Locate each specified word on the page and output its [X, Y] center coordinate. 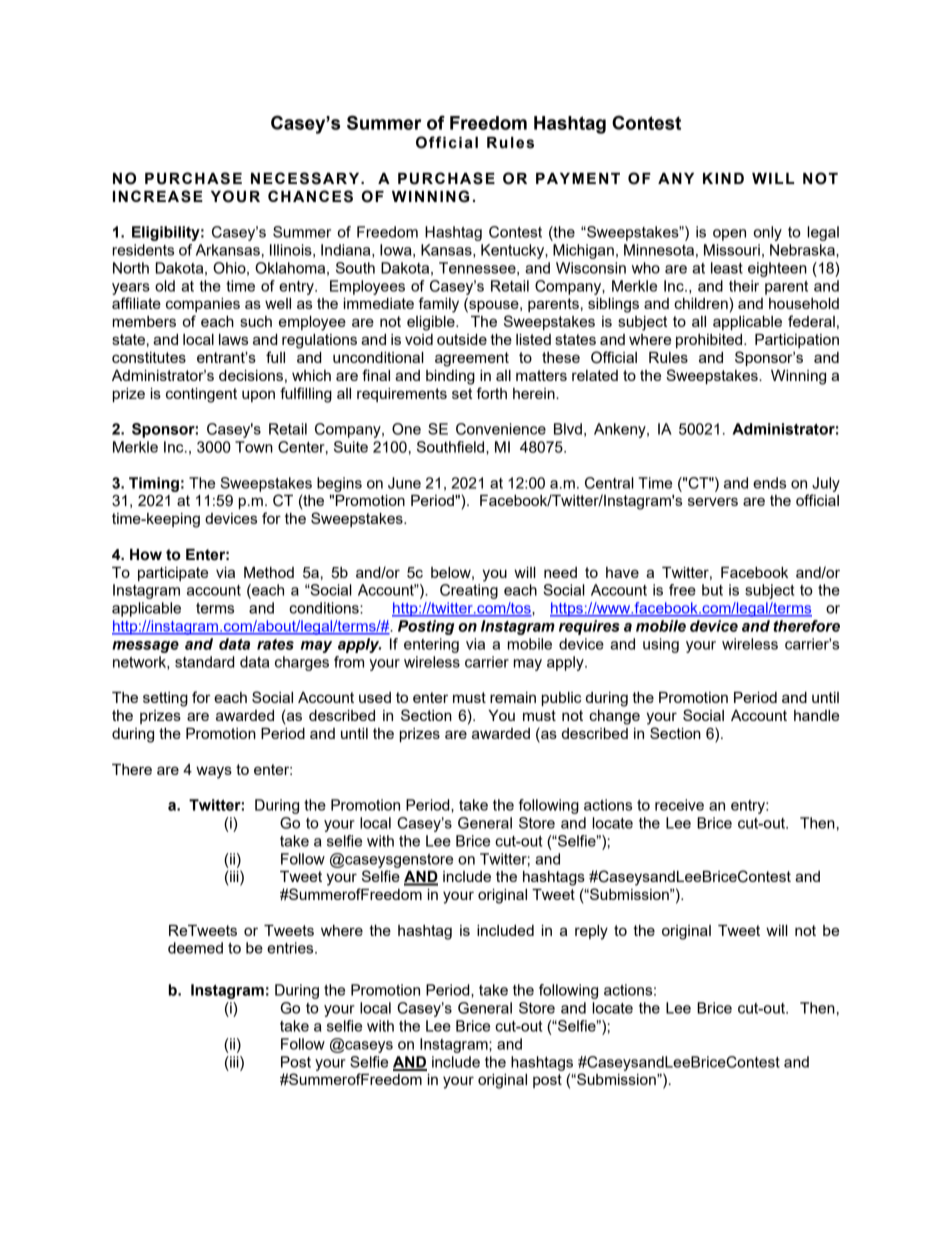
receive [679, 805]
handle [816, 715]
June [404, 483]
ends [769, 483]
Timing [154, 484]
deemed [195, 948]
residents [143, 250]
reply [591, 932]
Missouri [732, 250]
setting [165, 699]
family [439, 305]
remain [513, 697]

---

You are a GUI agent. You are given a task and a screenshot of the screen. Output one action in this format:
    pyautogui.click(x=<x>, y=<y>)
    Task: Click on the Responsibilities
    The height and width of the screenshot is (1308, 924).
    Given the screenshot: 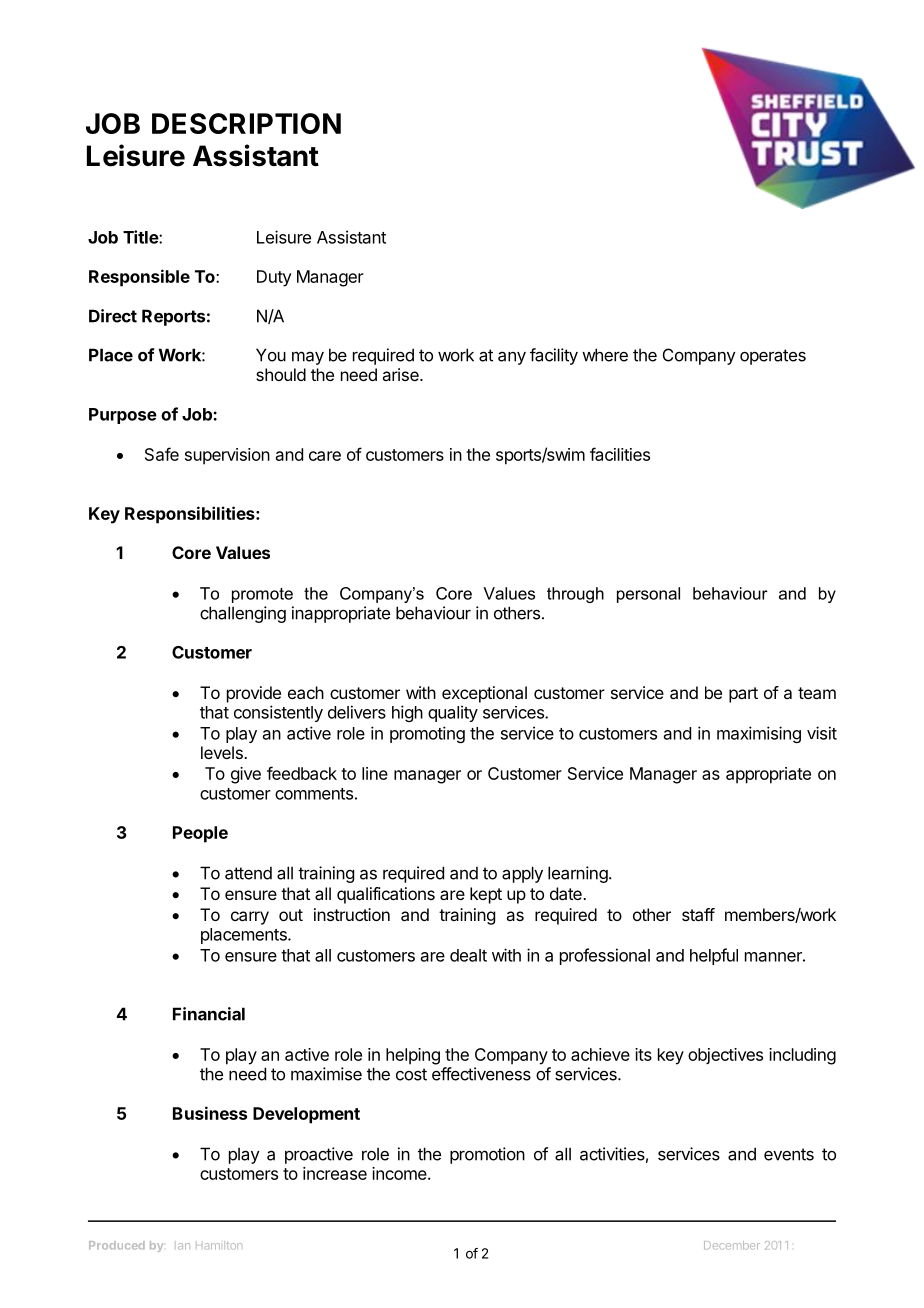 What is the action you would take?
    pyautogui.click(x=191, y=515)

==

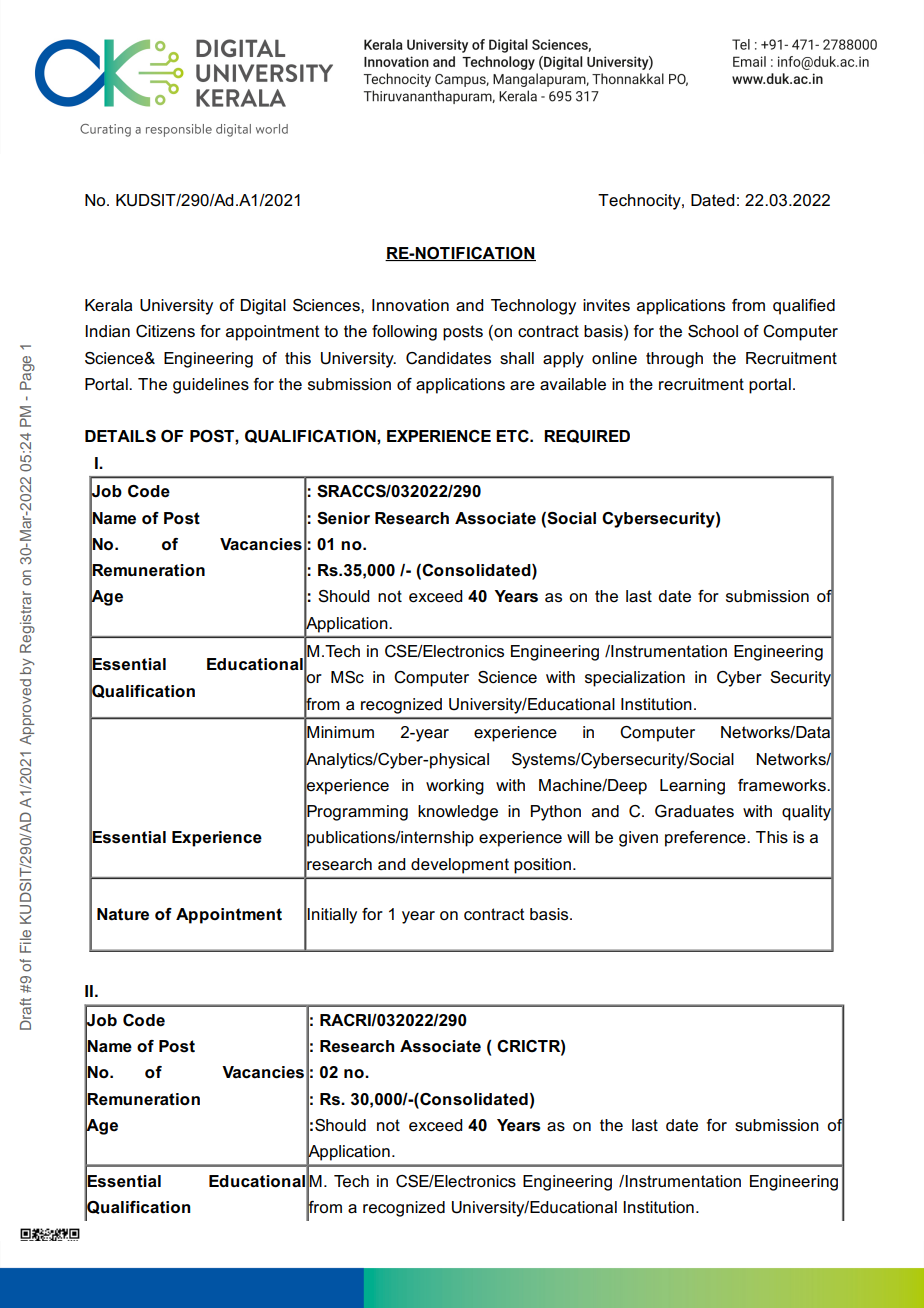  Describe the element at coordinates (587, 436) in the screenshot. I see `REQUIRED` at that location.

*WRITTEN REQUEST*. Repeat word for word everything in the material from the line that contains "Timing [154, 484]" down to the line that contains "remain [513, 697]", with both of those lines included.

*ANSWER TO THIS TASK*.
Timing [154, 484]
deemed [195, 948]
residents [143, 250]
reply [591, 932]
Missouri [732, 250]
setting [165, 699]
family [439, 305]
remain [513, 697]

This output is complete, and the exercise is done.